## Try it
Retype the entries in full.

─── Data provided ───

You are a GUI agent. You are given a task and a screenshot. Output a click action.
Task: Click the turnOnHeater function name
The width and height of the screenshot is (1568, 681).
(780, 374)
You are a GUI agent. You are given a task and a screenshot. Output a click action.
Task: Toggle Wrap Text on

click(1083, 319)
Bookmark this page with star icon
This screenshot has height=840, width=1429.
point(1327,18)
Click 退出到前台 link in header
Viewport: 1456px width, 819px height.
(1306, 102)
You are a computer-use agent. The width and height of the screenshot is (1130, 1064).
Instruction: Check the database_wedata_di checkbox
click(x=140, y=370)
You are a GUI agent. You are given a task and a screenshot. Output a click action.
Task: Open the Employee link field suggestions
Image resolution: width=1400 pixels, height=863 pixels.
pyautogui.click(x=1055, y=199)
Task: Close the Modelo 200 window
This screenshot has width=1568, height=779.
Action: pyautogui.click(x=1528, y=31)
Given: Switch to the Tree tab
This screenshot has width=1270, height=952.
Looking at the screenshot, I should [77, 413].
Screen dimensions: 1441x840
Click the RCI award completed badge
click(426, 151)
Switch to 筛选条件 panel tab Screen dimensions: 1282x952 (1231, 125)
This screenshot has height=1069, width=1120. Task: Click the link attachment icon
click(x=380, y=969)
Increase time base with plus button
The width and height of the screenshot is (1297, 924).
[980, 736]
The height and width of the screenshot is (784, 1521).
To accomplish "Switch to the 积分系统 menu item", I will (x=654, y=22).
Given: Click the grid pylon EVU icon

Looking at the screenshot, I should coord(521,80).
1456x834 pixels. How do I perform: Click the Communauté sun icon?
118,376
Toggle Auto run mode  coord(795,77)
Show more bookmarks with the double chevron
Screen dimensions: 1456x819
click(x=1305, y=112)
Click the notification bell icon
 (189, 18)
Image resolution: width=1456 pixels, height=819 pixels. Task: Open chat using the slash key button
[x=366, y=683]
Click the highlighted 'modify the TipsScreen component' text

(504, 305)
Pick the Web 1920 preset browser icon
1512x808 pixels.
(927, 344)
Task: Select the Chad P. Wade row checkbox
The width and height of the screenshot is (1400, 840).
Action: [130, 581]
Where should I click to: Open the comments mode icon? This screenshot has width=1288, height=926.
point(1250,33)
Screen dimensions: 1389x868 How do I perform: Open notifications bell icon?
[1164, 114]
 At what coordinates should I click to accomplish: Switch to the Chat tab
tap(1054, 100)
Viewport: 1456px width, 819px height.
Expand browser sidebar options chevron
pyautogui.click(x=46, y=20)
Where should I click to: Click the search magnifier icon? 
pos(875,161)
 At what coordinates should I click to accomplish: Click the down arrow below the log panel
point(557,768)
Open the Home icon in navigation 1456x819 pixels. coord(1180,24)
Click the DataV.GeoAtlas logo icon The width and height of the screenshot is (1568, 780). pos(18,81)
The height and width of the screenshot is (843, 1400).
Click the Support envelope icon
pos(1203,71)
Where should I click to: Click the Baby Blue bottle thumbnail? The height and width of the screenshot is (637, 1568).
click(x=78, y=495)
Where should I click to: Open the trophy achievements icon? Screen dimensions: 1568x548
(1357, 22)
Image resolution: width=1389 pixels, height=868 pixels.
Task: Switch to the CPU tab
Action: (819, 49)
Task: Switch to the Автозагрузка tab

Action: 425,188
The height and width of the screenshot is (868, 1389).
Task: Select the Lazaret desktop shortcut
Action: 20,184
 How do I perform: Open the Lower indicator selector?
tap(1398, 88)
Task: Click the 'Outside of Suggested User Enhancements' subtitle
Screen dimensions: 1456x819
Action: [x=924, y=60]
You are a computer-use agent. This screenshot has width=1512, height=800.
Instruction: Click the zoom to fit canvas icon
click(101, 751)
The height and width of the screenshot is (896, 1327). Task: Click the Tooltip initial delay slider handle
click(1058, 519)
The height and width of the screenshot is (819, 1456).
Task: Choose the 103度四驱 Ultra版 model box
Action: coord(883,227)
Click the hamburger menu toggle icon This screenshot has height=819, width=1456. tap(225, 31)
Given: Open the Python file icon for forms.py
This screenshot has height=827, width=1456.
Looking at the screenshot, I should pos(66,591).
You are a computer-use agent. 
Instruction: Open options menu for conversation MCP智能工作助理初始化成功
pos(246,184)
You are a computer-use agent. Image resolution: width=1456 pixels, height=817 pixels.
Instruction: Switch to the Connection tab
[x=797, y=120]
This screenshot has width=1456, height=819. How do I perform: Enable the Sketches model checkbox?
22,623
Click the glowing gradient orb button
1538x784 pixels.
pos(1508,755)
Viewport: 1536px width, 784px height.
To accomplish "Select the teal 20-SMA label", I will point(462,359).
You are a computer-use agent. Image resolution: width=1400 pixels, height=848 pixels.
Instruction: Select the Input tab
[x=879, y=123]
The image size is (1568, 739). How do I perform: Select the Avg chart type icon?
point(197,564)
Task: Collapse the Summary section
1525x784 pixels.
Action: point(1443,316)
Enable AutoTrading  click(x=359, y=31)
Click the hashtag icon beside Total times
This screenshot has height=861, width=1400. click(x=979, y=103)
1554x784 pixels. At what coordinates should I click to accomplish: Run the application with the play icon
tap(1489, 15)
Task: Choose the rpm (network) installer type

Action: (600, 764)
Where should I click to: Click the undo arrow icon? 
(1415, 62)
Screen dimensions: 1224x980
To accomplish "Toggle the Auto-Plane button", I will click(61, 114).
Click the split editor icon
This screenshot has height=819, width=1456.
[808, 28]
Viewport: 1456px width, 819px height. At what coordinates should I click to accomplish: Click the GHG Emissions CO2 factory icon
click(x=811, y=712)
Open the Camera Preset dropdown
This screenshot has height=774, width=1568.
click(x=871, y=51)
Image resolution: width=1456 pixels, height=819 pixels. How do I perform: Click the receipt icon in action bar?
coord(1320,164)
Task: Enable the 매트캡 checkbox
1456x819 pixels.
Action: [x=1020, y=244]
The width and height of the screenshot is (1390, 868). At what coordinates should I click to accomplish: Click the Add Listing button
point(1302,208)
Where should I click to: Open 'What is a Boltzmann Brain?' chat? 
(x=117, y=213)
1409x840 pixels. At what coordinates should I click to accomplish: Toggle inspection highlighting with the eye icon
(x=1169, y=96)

───

## Result
You are a GUI agent. You are given a task and a screenshot. Output a click action.
Task: Click the turnOnHeater function name
The width and height of the screenshot is (1568, 681).
(780, 374)
You are a GUI agent. You are given a task and a screenshot. Output a click action.
Task: Toggle Wrap Text on

click(1083, 319)
Bookmark this page with star icon
This screenshot has height=840, width=1429.
point(1327,18)
Click 退出到前台 link in header
Viewport: 1456px width, 819px height.
(1306, 102)
You are a computer-use agent. The width and height of the screenshot is (1130, 1064).
Instruction: Check the database_wedata_di checkbox
click(x=140, y=370)
You are a GUI agent. You are given a task and a screenshot. Output a click action.
Task: Open the Employee link field suggestions
Image resolution: width=1400 pixels, height=863 pixels.
pyautogui.click(x=1055, y=199)
Task: Close the Modelo 200 window
This screenshot has width=1568, height=779.
Action: pyautogui.click(x=1528, y=31)
Given: Switch to the Tree tab
This screenshot has width=1270, height=952.
Looking at the screenshot, I should [77, 413].
Screen dimensions: 1441x840
Click the RCI award completed badge
click(426, 151)
Switch to 筛选条件 panel tab Screen dimensions: 1282x952 (1231, 125)
This screenshot has height=1069, width=1120. Task: Click the link attachment icon
click(x=380, y=969)
Increase time base with plus button
The width and height of the screenshot is (1297, 924).
[980, 736]
The height and width of the screenshot is (784, 1521).
To accomplish "Switch to the 积分系统 menu item", I will (x=654, y=22).
Given: Click the grid pylon EVU icon

Looking at the screenshot, I should coord(521,80).
1456x834 pixels. How do I perform: Click the Communauté sun icon?
118,376
Toggle Auto run mode  coord(795,77)
Show more bookmarks with the double chevron
Screen dimensions: 1456x819
click(x=1305, y=112)
Click the notification bell icon
 (189, 18)
Image resolution: width=1456 pixels, height=819 pixels. Task: Open chat using the slash key button
[x=366, y=683]
Click the highlighted 'modify the TipsScreen component' text

(504, 305)
Pick the Web 1920 preset browser icon
1512x808 pixels.
(927, 344)
Task: Select the Chad P. Wade row checkbox
The width and height of the screenshot is (1400, 840).
Action: [130, 581]
Where should I click to: Open the comments mode icon? This screenshot has width=1288, height=926.
point(1250,33)
Screen dimensions: 1389x868 How do I perform: Open notifications bell icon?
[1164, 114]
 At what coordinates should I click to accomplish: Switch to the Chat tab
tap(1054, 100)
Viewport: 1456px width, 819px height.
Expand browser sidebar options chevron
pyautogui.click(x=46, y=20)
Where should I click to: Click the search magnifier icon? 
pos(875,161)
 At what coordinates should I click to accomplish: Click the down arrow below the log panel
point(557,768)
Open the Home icon in navigation 1456x819 pixels. coord(1180,24)
Click the DataV.GeoAtlas logo icon The width and height of the screenshot is (1568, 780). pos(18,81)
The height and width of the screenshot is (843, 1400).
Click the Support envelope icon
pos(1203,71)
Where should I click to: Click the Baby Blue bottle thumbnail? The height and width of the screenshot is (637, 1568).
click(x=78, y=495)
Where should I click to: Open the trophy achievements icon? Screen dimensions: 1568x548
(1357, 22)
Image resolution: width=1389 pixels, height=868 pixels.
Task: Switch to the CPU tab
Action: (819, 49)
Task: Switch to the Автозагрузка tab

Action: 425,188
The height and width of the screenshot is (868, 1389).
Task: Select the Lazaret desktop shortcut
Action: 20,184
 How do I perform: Open the Lower indicator selector?
tap(1398, 88)
Task: Click the 'Outside of Suggested User Enhancements' subtitle
Screen dimensions: 1456x819
Action: [x=924, y=60]
You are a computer-use agent. This screenshot has width=1512, height=800.
Instruction: Click the zoom to fit canvas icon
click(101, 751)
The height and width of the screenshot is (896, 1327). Task: Click the Tooltip initial delay slider handle
click(1058, 519)
The height and width of the screenshot is (819, 1456).
Task: Choose the 103度四驱 Ultra版 model box
Action: coord(883,227)
Click the hamburger menu toggle icon This screenshot has height=819, width=1456. tap(225, 31)
Given: Open the Python file icon for forms.py
This screenshot has height=827, width=1456.
Looking at the screenshot, I should pos(66,591).
You are a computer-use agent. 
Instruction: Open options menu for conversation MCP智能工作助理初始化成功
pos(246,184)
You are a computer-use agent. Image resolution: width=1456 pixels, height=817 pixels.
Instruction: Switch to the Connection tab
[x=797, y=120]
This screenshot has width=1456, height=819. How do I perform: Enable the Sketches model checkbox?
22,623
Click the glowing gradient orb button
1538x784 pixels.
pos(1508,755)
Viewport: 1536px width, 784px height.
To accomplish "Select the teal 20-SMA label", I will point(462,359).
You are a computer-use agent. Image resolution: width=1400 pixels, height=848 pixels.
Instruction: Select the Input tab
[x=879, y=123]
The image size is (1568, 739). How do I perform: Select the Avg chart type icon?
point(197,564)
Task: Collapse the Summary section
1525x784 pixels.
Action: point(1443,316)
Enable AutoTrading  click(x=359, y=31)
Click the hashtag icon beside Total times
This screenshot has height=861, width=1400. click(x=979, y=103)
1554x784 pixels. At what coordinates should I click to accomplish: Run the application with the play icon
tap(1489, 15)
Task: Choose the rpm (network) installer type

Action: (600, 764)
Where should I click to: Click the undo arrow icon? 
(1415, 62)
Screen dimensions: 1224x980
To accomplish "Toggle the Auto-Plane button", I will click(61, 114).
Click the split editor icon
This screenshot has height=819, width=1456.
[808, 28]
Viewport: 1456px width, 819px height. At what coordinates should I click to accomplish: Click the GHG Emissions CO2 factory icon
click(x=811, y=712)
Open the Camera Preset dropdown
This screenshot has height=774, width=1568.
click(x=871, y=51)
Image resolution: width=1456 pixels, height=819 pixels. How do I perform: Click the receipt icon in action bar?
coord(1320,164)
Task: Enable the 매트캡 checkbox
1456x819 pixels.
Action: [x=1020, y=244]
The width and height of the screenshot is (1390, 868). At what coordinates should I click to accomplish: Click the Add Listing button
point(1302,208)
Where should I click to: Open 'What is a Boltzmann Brain?' chat? 
(x=117, y=213)
1409x840 pixels. At what coordinates should I click to accomplish: Toggle inspection highlighting with the eye icon
(x=1169, y=96)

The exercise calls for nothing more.